**WORK REQUIRED:**
Your answer must be the exact lines from the one holding "1024x840 pixels. Task: Expand" through the end of the entries, with no pictures.
◇ ◇ ◇
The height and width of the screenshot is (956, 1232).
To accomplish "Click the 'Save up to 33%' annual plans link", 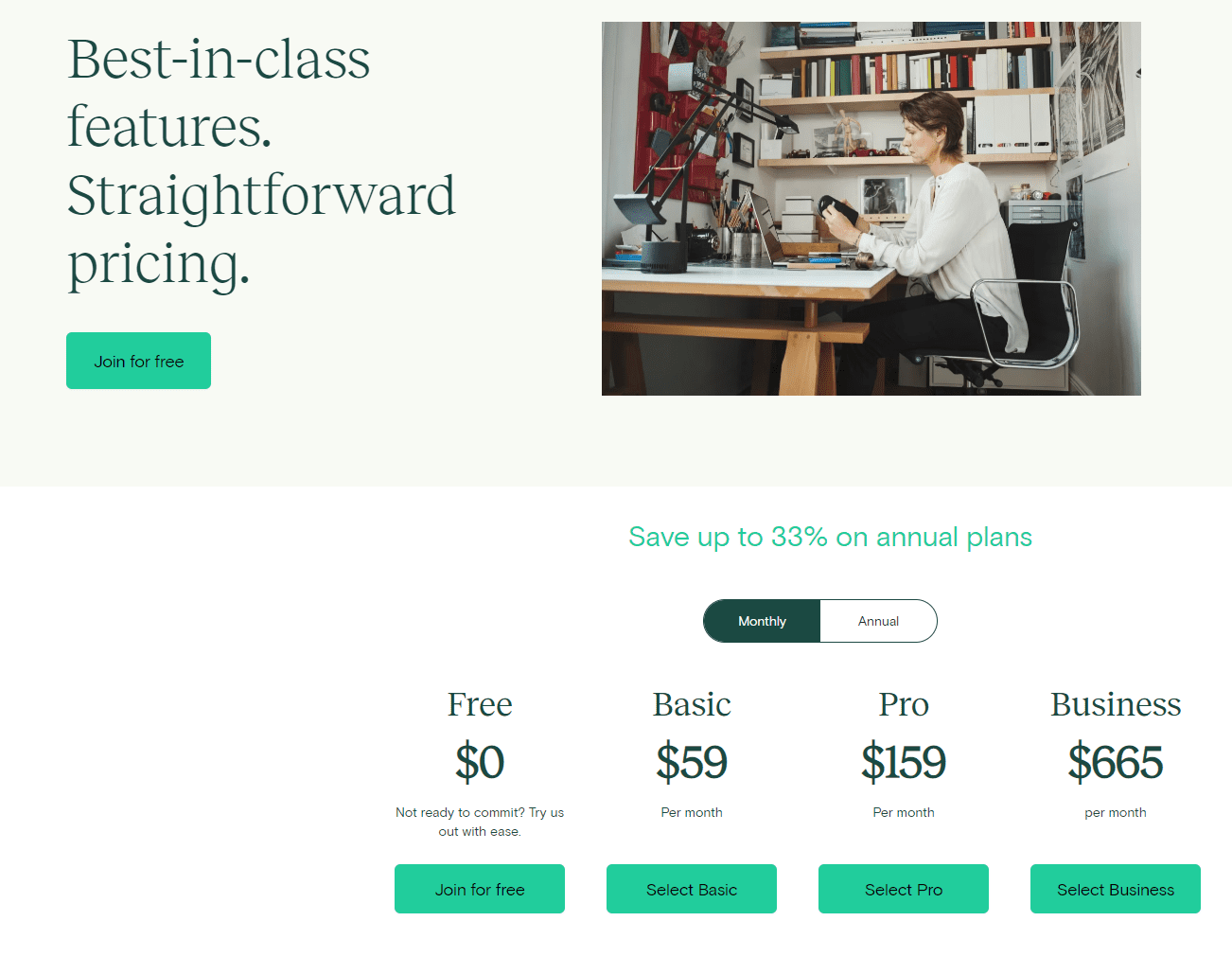I will [830, 537].
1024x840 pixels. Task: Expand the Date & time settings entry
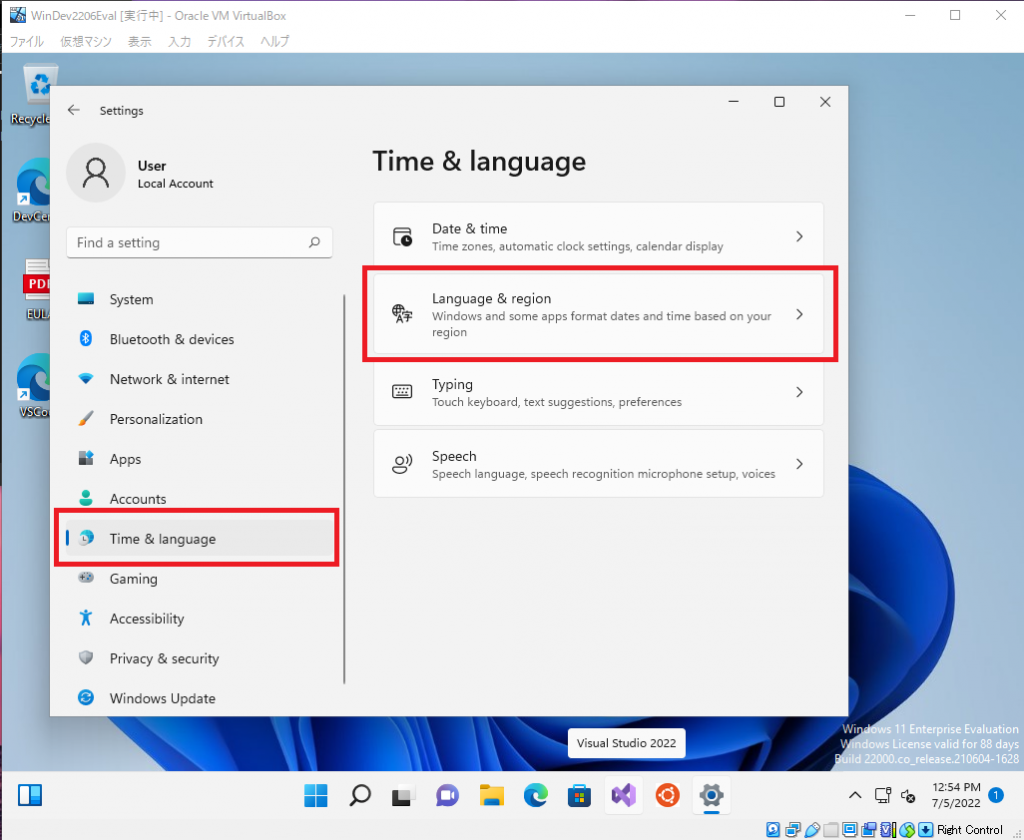(598, 237)
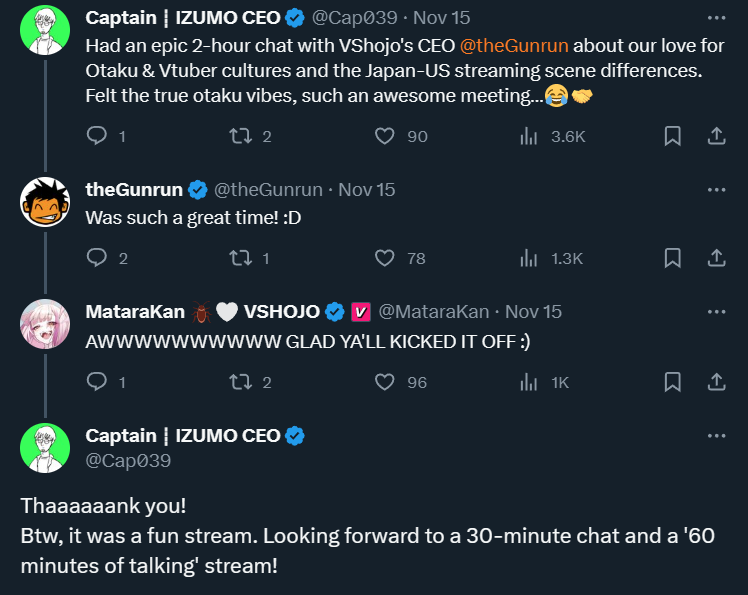This screenshot has width=748, height=595.
Task: Bookmark theGunrun's tweet
Action: pos(673,258)

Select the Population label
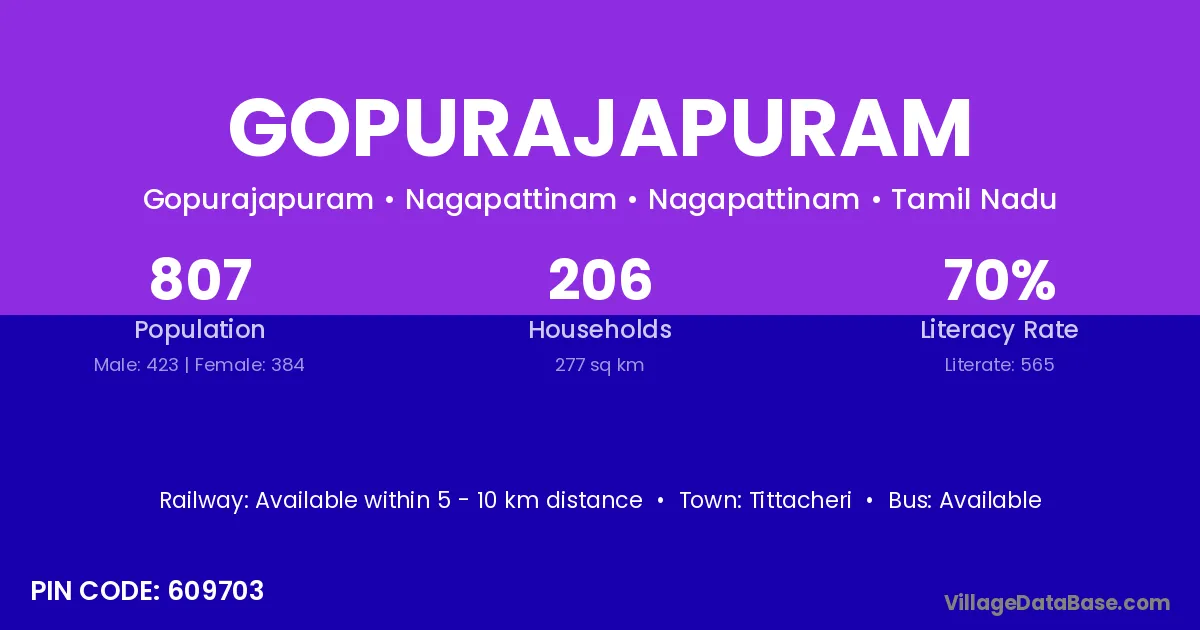coord(200,330)
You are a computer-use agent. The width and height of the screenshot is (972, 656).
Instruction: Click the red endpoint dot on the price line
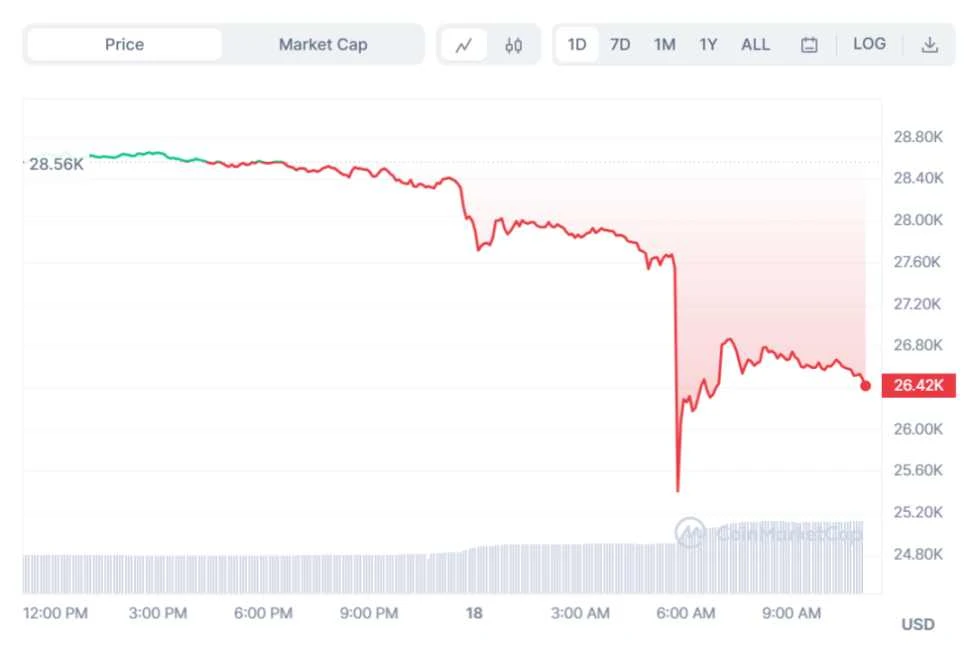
◇ ◇ ◇
**EXERCISE SOLUTION:**
1024x840 pixels. Task: Expand the Date & time settings entry
(598, 237)
This screenshot has width=748, height=595.
Task: Bookmark theGunrun's tweet
Action: pos(673,258)

Select the Population label
coord(200,330)
You are a computer-use agent. The width and height of the screenshot is (972, 656).
Instruction: Click the red endpoint dot on the price line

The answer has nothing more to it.